The next step is to see how the new restriction I < K impacts the system. Considering both the sequence rules, I < K and P < D, in conjunction with the 3 spaces between I and D rule, we can extrapolate that I and D are no longer interchangeable. I must come before D. If we look at this the other way, (P, D, _, _, _, I, K) we'll notice that I and D are separated by appropriate distance, but that there are 7 spaces to be filled with only six vehicles. D cannot come before I. 

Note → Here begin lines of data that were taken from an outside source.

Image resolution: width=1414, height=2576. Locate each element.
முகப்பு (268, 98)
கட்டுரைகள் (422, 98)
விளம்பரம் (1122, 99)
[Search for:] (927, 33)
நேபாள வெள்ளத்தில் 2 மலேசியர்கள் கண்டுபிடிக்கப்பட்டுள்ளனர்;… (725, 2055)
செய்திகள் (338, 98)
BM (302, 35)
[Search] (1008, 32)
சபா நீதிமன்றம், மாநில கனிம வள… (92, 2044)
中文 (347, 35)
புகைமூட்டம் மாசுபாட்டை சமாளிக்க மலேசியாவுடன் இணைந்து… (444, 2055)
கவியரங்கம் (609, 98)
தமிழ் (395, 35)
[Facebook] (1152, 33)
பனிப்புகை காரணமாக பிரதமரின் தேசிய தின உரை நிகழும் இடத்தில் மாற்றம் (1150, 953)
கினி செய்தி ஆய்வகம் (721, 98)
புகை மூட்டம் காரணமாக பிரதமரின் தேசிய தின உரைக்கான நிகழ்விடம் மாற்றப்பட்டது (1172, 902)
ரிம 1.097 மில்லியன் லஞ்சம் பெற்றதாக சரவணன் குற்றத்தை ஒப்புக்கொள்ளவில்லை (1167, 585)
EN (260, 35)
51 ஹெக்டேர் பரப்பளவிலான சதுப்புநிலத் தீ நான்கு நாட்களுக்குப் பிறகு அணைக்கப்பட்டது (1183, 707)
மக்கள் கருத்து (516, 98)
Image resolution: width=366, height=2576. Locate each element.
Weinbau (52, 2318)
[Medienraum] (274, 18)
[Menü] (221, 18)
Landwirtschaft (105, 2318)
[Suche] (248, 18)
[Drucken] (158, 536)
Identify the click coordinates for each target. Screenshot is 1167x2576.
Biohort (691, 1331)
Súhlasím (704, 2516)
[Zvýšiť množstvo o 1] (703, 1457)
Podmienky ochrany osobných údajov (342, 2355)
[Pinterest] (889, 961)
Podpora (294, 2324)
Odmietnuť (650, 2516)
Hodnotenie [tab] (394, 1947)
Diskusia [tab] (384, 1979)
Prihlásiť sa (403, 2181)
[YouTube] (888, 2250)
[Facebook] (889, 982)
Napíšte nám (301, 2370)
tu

After this extrapolation, we must look at the orientation between F and K and how it impacts the placement of I and D. If we place I in the second spot, we wil have the following sequence: (_, I, M, _, _, D) we can see that there is no place for F and K to be placed without breaking the one space between F and K rule, so we must place I in the first spot: (I, _, M, _, D, _). This leaves room for F and K to be places with a space between in multiple orientations. 

The next step is to analyze how P < D will play a role. P can occupy one of two spots considering D's required position: 2 and 4. If we place P in spot four, we will have as follows: (I, _, M, P, D, _), but again, there will be no space for F and K to reside with only one space seperating them. So, we must place P in spot 2: (I, P, M, _, D, _).

At this point, finally, there are no more restrictions to account for. F and K are free to reside in either 4 or 6, while the other four are required to stay in their explained positions. (I, P, M, (F/K), D, (F/K)).

Now to answer the question: "Must be true except". I, P, M and D are required to be in specific spots, and therefore, as the answer choices correspond with their designated spots, they must be true. While F or K COULD be in spot 4 or 6, they don't have to be. This means it could not be true or could be false; therefore K is washed last is the correct answer, as it could be false.

This is an orienation question. The best approach is to go through the rules, and eliminate the answers that violate a rule. 

Rule 1 eliminates sequence D, H, E, A, G, B, F, C.

Rule 2 eliminates sequence H, A, E, F, D, C, G, B.

Rule 3 eliminates sequence E, H, A, G, C, F, D, B.

Rule 6 eliminates sequence E, H, A, G, D, F, C, B.

Sequence C, E, G, F, D, H, A, B is the only one that remains, therefore it is the correct answer.